The second seminar will be the presentation and discussion between Sino-Nom researcher Trang Quang Duc and Nguyen Ban Ga, participating artist of Skylines with flying people 3.
The seminar will be held only in Vietnamese. Please register for English interpretation at the entrance if needed!
Moderator: Lê Thuận Uyên
* Nguyễn Ban Ga - “Imagining Territories”
“Imagining Territories” is Ban Ga’s contemplation of his obscure fear for a potential sovereignty infringement. Traveling to Quảng Yên province, Việt Nam’s northern borders and the Lý Sơn islands, locations associated with Vietnam's proud national defence tradition, the project is a journey of reflection during which the artist investigates various aspects of political frameworks that have shaped each and every Vietnamese.
* Sino-Nom researcher Trần Quang Đức – “Shifts in Vietnamese Conception of Chinese culture”
The period during the early twentieth century could be considered a turning point in the history of Vietnam. As the country transitioned from feudal monarchy to a semi-feudal and semi-colonial framework, a series of complex transformations also emerged, resulting in numerous disparities between the modern Vietnamese and their ancestors. Ideologies, perceptions, ways of living, views on cultural influences from China etc. were put into question and called for re-examination.
In the past, Vietnamese monarchs used to consider the Chinese culture an advanced and intellectual one, and deliberately absorbed it. Some even identified themselves as Huaxia or Han people, while deeming the dynasties of Mongolian Yuan and Manchus Qing barbarians. On this basis, multiple local cultural characteristics - even though distinctively different - shared several similarities with those of China. The modern Vietnamese - having experienced major cultural and political paradigm shifts and with an antipathy toward the expansion of the communist China - have a very different outlook on China, especially when the cultural domain is concerned.
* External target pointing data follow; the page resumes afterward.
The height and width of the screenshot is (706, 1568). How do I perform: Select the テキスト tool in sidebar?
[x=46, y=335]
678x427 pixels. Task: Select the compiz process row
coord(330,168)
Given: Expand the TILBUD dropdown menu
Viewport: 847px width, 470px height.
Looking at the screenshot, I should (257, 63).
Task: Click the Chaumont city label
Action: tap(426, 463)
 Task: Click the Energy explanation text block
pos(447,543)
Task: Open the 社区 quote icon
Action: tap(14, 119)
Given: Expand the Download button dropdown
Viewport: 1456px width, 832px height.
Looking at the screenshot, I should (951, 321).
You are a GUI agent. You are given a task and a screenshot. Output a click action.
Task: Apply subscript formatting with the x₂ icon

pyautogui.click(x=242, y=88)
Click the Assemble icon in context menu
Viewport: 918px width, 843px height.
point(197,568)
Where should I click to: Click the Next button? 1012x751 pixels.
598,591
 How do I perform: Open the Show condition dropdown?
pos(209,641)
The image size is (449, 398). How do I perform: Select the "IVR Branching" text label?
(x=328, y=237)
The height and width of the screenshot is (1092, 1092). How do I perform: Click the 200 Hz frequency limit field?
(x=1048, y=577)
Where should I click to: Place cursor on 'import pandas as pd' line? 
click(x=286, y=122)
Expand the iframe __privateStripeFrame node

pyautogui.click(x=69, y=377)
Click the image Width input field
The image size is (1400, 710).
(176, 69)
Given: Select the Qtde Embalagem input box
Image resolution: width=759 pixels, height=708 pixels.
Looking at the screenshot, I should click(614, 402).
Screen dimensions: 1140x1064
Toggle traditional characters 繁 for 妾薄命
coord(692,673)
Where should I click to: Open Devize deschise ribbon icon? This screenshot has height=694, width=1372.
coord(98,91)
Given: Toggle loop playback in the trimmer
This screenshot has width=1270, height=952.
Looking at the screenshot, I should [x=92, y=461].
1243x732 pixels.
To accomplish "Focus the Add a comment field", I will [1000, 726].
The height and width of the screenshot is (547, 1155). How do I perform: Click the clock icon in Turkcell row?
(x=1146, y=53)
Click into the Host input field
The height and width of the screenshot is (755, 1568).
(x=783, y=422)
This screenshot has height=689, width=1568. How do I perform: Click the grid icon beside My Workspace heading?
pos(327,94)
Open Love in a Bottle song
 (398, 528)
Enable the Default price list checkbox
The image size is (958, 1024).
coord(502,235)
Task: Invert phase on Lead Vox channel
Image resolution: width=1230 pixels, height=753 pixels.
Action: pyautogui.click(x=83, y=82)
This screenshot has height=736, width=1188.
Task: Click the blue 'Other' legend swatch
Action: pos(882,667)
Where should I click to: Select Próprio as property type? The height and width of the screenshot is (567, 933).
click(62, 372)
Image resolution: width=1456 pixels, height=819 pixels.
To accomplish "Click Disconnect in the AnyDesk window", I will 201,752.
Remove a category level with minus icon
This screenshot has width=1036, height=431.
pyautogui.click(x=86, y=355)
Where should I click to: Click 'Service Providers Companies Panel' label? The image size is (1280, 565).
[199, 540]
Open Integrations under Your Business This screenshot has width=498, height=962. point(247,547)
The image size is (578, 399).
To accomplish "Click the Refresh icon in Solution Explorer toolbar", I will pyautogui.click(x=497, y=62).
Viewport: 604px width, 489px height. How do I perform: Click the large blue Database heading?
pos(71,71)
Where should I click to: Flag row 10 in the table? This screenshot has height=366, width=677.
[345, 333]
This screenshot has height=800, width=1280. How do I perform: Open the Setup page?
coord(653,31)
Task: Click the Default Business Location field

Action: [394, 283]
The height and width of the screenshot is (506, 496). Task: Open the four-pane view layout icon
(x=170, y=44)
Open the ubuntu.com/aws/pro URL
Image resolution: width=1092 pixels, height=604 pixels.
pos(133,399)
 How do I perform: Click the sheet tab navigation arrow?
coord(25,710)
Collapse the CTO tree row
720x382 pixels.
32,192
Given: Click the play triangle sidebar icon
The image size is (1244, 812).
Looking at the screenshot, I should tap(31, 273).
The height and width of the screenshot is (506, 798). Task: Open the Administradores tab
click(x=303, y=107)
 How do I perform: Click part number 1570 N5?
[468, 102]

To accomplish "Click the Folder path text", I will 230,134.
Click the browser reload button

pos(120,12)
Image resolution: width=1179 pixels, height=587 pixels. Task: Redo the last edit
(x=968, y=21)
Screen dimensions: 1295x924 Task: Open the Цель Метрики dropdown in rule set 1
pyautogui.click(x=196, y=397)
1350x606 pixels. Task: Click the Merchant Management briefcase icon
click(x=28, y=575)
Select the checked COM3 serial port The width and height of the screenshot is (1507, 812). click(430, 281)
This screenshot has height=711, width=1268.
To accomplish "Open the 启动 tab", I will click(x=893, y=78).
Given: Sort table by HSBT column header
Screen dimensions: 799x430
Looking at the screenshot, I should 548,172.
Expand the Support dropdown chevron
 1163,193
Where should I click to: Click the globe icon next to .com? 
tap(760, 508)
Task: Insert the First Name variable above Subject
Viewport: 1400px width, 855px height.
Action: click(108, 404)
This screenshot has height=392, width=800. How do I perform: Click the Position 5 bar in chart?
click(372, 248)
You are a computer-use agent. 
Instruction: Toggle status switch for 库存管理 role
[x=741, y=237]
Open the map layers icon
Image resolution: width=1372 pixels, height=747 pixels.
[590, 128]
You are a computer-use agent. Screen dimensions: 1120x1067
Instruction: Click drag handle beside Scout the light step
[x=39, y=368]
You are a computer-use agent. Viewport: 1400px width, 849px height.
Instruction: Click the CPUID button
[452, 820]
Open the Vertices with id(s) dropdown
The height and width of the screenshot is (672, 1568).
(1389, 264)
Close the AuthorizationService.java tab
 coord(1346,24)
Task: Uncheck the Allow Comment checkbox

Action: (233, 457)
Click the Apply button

Such state of affairs constitutes a complex obsession known as Sinomania.
Nguyễn Ban Ga, studied at the Việt Nam University of Fine Arts and is now living and working in Hà Nội. Ban Ga is one of the founders of Hanoi Link - a collective of young video artists, and an active member of Nhà Sàn Collective. Ban Ga also works at Hà Nội DOCLAB - Centre of Documentary and Experimental film located at the Goethe Institut, where he teaches short courses on filmmaking. Although video art is his primary medium, Ban Ga also works with painting and performance art to express his perspective on issues that contemporary Vietnamese society is facing.
Trần Quang Đức, b. 1985, is an independent Sino-Nom researcher. Following a period of study at the Vietnam National University, he won a scholarship to further his education at the Beijing University where he graduated in 2009. Quang Đức has worked at Nha Nam Culture and Media company and the Institute of Literature. He is active in the field of education, and is currently researching on the topics of Vietnamese ancient and medieval culture and history. His debut studies, A Thousand Years of Attires, received the “New Findings” prize at the Good Book Award in 2014. His translation of the Basic Annals section from Sima Qian's Shǐjì (Records of the Grand Historian) was published in late 2014.